SOALINDONESIA–JAKARTA Pemerintah resmi mengesahkan Undang-Undang Nomor 14 Tahun 2025 tentang Penyelenggaraan Ibadah Haji dan Umrah, yang di dalamnya memuat aturan baru terkait pelaksanaan umrah secara mandiri oleh warga negara Indonesia.
Melalui ketentuan baru ini, masyarakat kini diperbolehkan menjalankan ibadah umrah tanpa melalui Penyelenggara Perjalanan Ibadah Umrah (PPIU) atau lembaga resmi penyelenggara. Namun, jemaah yang memilih untuk berangkat secara mandiri tidak akan mendapatkan sejumlah perlindungan hukum, keamanan, maupun layanan yang selama ini diberikan kepada jemaah umrah melalui PPIU.
Dasar Hukum Umrah Mandiri
Izin warga untuk melaksanakan umrah mandiri diatur secara jelas dalam Pasal 86 UU No. 14 Tahun 2025, yang menyebutkan:
Pasal 86 (1) Perjalanan Ibadah Umrah dilakukan:
a. melalui PPIU;
b. secara mandiri; atau
c. melalui Menteri.
Artinya, umat Islam Indonesia kini memiliki tiga jalur resmi untuk menunaikan ibadah umrah — baik melalui penyelenggara, langsung dari pemerintah, maupun secara mandiri.
Tidak Dapat Perlindungan Negara
Kendati demikian, aturan baru ini menegaskan bahwa jemaah umrah mandiri tidak memperoleh perlindungan seperti jemaah yang berangkat melalui PPIU. Ketentuan ini tertuang dalam Pasal 96 ayat (5), yang menyebutkan:
Pasal 96 ayat (5)
Jemaah Umrah dan petugas umrah mendapatkan perlindungan:
a. warga negara Indonesia di luar negeri;
b. hukum;
c. keamanan;
d. layanan akomodasi, konsumsi, dan transportasi kecuali Jemaah Umrah mandiri; dan
e. jiwa, kecelakaan, dan kesehatan kecuali Jemaah Umrah mandiri.
Dengan demikian, negara tidak bertanggung jawab atas jaminan keselamatan, kesehatan, atau kenyamanan jemaah yang memilih umrah mandiri.

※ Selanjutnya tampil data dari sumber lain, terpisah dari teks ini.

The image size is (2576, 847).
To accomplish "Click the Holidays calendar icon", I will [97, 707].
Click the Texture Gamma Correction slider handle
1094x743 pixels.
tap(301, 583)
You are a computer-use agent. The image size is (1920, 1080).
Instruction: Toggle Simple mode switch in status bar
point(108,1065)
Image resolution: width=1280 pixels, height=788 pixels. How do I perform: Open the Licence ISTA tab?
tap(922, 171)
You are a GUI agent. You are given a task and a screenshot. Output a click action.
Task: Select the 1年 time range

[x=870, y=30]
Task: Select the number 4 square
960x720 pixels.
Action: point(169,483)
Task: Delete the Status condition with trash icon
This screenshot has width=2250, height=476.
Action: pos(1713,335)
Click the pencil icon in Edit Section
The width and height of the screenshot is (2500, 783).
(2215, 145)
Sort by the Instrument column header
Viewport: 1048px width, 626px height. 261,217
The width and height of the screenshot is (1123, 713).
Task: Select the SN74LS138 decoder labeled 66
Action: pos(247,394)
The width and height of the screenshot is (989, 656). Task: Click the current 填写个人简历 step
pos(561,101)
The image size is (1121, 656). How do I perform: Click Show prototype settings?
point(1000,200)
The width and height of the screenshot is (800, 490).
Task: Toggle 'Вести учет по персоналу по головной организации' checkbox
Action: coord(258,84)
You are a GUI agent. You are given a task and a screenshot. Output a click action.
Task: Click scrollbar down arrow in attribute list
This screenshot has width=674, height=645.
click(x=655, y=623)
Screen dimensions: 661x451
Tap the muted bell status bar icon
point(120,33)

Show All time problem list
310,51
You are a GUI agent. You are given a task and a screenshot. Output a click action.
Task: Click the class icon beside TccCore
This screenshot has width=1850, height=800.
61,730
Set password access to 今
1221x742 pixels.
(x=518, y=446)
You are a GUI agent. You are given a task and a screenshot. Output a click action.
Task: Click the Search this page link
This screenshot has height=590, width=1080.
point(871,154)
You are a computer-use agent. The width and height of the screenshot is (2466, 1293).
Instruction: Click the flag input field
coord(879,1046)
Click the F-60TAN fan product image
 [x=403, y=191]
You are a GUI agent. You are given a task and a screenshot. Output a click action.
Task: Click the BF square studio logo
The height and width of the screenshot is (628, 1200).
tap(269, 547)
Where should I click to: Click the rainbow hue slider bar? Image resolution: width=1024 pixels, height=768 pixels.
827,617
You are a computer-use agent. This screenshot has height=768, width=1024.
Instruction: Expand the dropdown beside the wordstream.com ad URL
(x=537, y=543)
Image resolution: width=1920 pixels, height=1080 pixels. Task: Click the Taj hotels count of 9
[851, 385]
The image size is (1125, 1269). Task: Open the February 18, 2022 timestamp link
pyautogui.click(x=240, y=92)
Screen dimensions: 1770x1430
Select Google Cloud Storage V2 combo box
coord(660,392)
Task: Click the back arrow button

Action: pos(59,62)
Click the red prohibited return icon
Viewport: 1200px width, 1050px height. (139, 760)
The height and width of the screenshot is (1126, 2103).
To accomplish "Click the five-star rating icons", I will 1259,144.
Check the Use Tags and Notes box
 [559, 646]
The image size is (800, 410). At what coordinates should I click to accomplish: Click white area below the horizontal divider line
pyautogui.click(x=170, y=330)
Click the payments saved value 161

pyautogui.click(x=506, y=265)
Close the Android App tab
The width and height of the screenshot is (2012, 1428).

Tak Ada Kompensasi dan Ganti Rugi
Lebih lanjut, Pasal 97 ayat (1) juga menegaskan bahwa jemaah umrah mandiri tidak berhak atas kompensasi atau ganti rugi apabila terjadi kendala selama perjalanan:
Pasal 97 ayat (1)
Pelindungan layanan akomodasi, konsumsi, dan transportasi sebagaimana dimaksud dalam Pasal 96 ayat (1) huruf d diberikan dalam bentuk:
a. kompensasi kecuali untuk Jemaah Umrah mandiri; dan/atau
b. ganti rugi kecuali untuk Jemaah Umrah mandiri.
Penjelasan Resmi: Tanggung Jawab Pribadi Jemaah
Dalam penjelasan undang-undang tersebut, pemerintah menyebut bahwa pengecualian perlindungan bagi jemaah umrah mandiri didasarkan pada prinsip tanggung jawab individu.
Huruf d menjelaskan bahwa perlindungan layanan akomodasi, konsumsi, dan transportasi meliputi jaminan penginapan, makanan bergizi, serta angkutan yang aman dan tepat waktu. Namun ketentuan ini tidak berlaku bagi jemaah umrah mandiri.
Huruf e menegaskan bahwa perlindungan jiwa, kecelakaan, dan kesehatan berupa jaminan finansial bagi jemaah yang meninggal dunia, cacat tetap, atau sakit akibat perjalanan umrah, dikecualikan untuk jemaah umrah mandiri.
Pemerintah Ingatkan Risiko Umrah Mandiri
Dengan diberlakukannya UU ini, pemerintah memberikan keleluasaan bagi masyarakat untuk menunaikan ibadah secara mandiri. Namun demikian, Kementerian Agama (Kemenag) mengimbau calon jemaah agar tetap berhati-hati dan memastikan seluruh dokumen serta fasilitas perjalanan telah sesuai dengan ketentuan pemerintah dan otoritas Arab Saudi.
Sebab, tanpa perlindungan resmi dari negara, segala risiko selama perjalanan — mulai dari penipuan, kehilangan dokumen, gagal berangkat, hingga masalah kesehatan — akan sepenuhnya menjadi tanggung jawab pribadi jemaah.
Aturan ini menjadi babak baru dalam tata kelola penyelenggaraan ibadah umrah di Indonesia, dengan membuka peluang bagi masyarakat untuk lebih fleksibel, namun juga menuntut kesadaran dan kesiapan yang lebih besar dari setiap calon jemaah.